Georgie, All Along (100)
“I wasn’t. I wasn’t in a good place. I wasn’t really living.”
“I can see that now. But back then, I . . . I don’t know. I was angry. At Dad, at myself. At you, for being gone. I saw that guy out there with Liv, and I thought, fuck this guy. Fuck everything.”
It’s so much of the mirror feeling now I can hardly stand still. I shift my feet against the boards beneath my feet, hardly believing the way I understand him.
Fuck everything: it’s what I thought back then, all the time.
“I get it,” I manage.
“And I heard what Dad said to you, after.” He shifts now, too, looks toward the water. “I know you thought Liv and I were back inside, but I wasn’t. I heard him tell you to go.”
Heard him call me poison, I’m sure. Heard him tell me to never come back. I don’t know why it should embarrass me, to know Evan heard it, but it does. I make a noise, a grunt of acknowledgment.
“I think what I’m sorry for is that I didn’t come out. That I didn’t try to help you the same way I tried to help Liv.”
That forces a constriction in the back of my throat, a press of wetness at the backs of my eyes. I have to breathe through my nose to contain it all before I can speak again.
“You couldn’t have,” I say, meaning it. Back then, the only thing that could’ve helped me was getting clean. Getting therapy. Getting on with my life.
“Maybe. But I wish I would’ve done it differently. I was weak back then.” He pauses, reaches down and pats his leg, waits until Hank comes over to him so he can rub his ears again. “I’m still pretty weak now.”
“You’re not,” I protest, but he doesn’t let me keep going.
“You’re the strongest person I know, Lee. I know I don’t ever see you, but I keep tabs. You’re strong.”
Too bad about that constriction again.

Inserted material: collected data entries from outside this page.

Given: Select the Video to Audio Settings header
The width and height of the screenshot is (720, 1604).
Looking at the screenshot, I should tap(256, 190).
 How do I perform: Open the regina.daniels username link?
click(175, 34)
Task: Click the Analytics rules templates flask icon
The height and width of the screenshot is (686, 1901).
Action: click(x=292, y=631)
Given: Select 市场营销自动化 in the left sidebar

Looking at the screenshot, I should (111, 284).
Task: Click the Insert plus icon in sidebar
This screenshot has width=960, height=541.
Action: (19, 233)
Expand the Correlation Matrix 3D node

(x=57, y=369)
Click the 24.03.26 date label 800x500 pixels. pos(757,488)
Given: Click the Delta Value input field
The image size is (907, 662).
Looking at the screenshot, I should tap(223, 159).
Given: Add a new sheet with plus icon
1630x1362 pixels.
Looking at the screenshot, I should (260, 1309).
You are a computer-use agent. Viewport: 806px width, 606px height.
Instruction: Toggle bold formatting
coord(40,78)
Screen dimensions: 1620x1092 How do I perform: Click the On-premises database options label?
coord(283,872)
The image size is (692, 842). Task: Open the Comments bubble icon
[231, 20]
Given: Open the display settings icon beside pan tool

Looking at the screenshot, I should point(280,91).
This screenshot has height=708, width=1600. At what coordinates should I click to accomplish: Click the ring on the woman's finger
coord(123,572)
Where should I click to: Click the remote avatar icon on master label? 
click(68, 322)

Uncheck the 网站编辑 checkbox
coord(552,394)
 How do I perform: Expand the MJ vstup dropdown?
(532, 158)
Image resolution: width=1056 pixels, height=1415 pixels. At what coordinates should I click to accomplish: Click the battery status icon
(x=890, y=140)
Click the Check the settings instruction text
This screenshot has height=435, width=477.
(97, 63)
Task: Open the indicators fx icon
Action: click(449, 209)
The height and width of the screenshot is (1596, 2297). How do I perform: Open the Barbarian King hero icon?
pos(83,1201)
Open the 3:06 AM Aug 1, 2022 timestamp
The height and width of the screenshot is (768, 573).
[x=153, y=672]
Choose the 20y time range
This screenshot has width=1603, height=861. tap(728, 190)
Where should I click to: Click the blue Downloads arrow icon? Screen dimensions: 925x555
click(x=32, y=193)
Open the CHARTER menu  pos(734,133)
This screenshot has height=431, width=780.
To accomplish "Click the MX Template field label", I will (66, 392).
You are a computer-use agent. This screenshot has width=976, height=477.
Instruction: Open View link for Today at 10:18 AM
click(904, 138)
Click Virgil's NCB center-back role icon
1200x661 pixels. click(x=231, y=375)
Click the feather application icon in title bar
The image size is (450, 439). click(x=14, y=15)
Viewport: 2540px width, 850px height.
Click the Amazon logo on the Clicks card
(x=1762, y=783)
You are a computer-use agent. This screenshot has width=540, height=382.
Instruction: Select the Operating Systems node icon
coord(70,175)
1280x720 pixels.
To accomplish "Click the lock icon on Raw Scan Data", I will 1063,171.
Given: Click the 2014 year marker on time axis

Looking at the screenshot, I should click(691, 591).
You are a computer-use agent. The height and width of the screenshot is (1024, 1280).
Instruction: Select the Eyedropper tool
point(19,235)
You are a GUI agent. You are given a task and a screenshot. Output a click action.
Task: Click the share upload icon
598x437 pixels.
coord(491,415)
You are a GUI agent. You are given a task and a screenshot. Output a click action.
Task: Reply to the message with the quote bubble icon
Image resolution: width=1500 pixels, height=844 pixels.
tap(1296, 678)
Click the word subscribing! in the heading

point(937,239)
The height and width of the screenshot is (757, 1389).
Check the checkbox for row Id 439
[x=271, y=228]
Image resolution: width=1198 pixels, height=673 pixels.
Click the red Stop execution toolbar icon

This is pretty much the weakest I ever felt.
“Dad told you to go and you went, but you did it on your own terms. You made your own way. You showed him.”
He offers it as a compliment, but I don’t hear it that way. Not with his words and Georgie’s clattering around in my head together: Evan’s You showed him and Georgie’s You’ve been trying to prove him right or wrong about you for years.
I think I might get sick.
I take a step closer to the edge of the dock, setting a hand on top of one of the pilings. Strong and sturdy, the way I built it, but I don’t know if it could hold me at all.
“You’re still my big brother, Lee,” Evan says quietly from behind me. “I still admire you a lot.”
I lower my head, dangerously close to tears. “Ev—”
“Up until you let Georgie Mulcahy go, that is.”
It flips a switch in me, hearing her name, and I turn to face him again. “What do you know about me and Georgie?”
“Well, after The Bend, I thought I knew you were with her. I gotta admit, I was disappointed to know she was taken.”
“She’s not taken. Don’t talk about her like that, like she’s a thing.”
Something sparks in his eyes, and I recognize that look, too: He’s trying to start trouble.
I just don’t know why yet.
His mouth quirks. “No need to get pressed. She has no interest in me. Believe me, I tried.”
I narrow my eyes at him. “You hit on her?”
That casual shrug again, easy breezy. But I can tell he’s walking a line. “Sure, she’s gorgeous. I don’t know how I didn’t notice her in high school.”
“Me neither,” I snap. “You’re a tool.”
“I’m saying,” he says, laughing. “She didn’t have the time of day for me. Anyway, my heart wasn’t in it. I’m still torn up over Hannah. I wanted something easy.”
“Georgie’s not easy,” I growl. “You have any hope of staying dry out here, you better watch—”
His smile’s big now, broad and satisfied.
I answer it with what I hope is a fierce frown.
“I thought you came here to apologize,” I say.
“I did. Now I’m on to the second thing. Telling you how fucking stupid you are.”
“Brother, I already know,” I say, without thinking. Then I slow down enough to realize that if he’s here knowing something’s gone wrong with me and Georgie, it must be because she said something to him. “Is she all right?”
He waits a long time before he answers me, a punishment. It’s not cruel, though. It’s . . . knowing.
“She’s all right,” he says, and something loosens in my chest.
“Not herself at work, though. She doesn’t talk half as much as usual. Barely smiles, or if she does, it’s the kind that looks wrong on her face.”
I turn back toward the water.
“Plus, she told Liv she’s in love with you.”
Man, he’s not laid a hand on me. But I’m getting my ass kicked all the same. He doesn’t let up.
“She also called Dad an asshole for what he did to you. Not to his face, but still. I’m pretty sure she’s going to quit over it, but you know Georgie. She’ll want to wait until we’re not short-staffed.”
“I don’t want her to quit,” I say, more to myself than to him.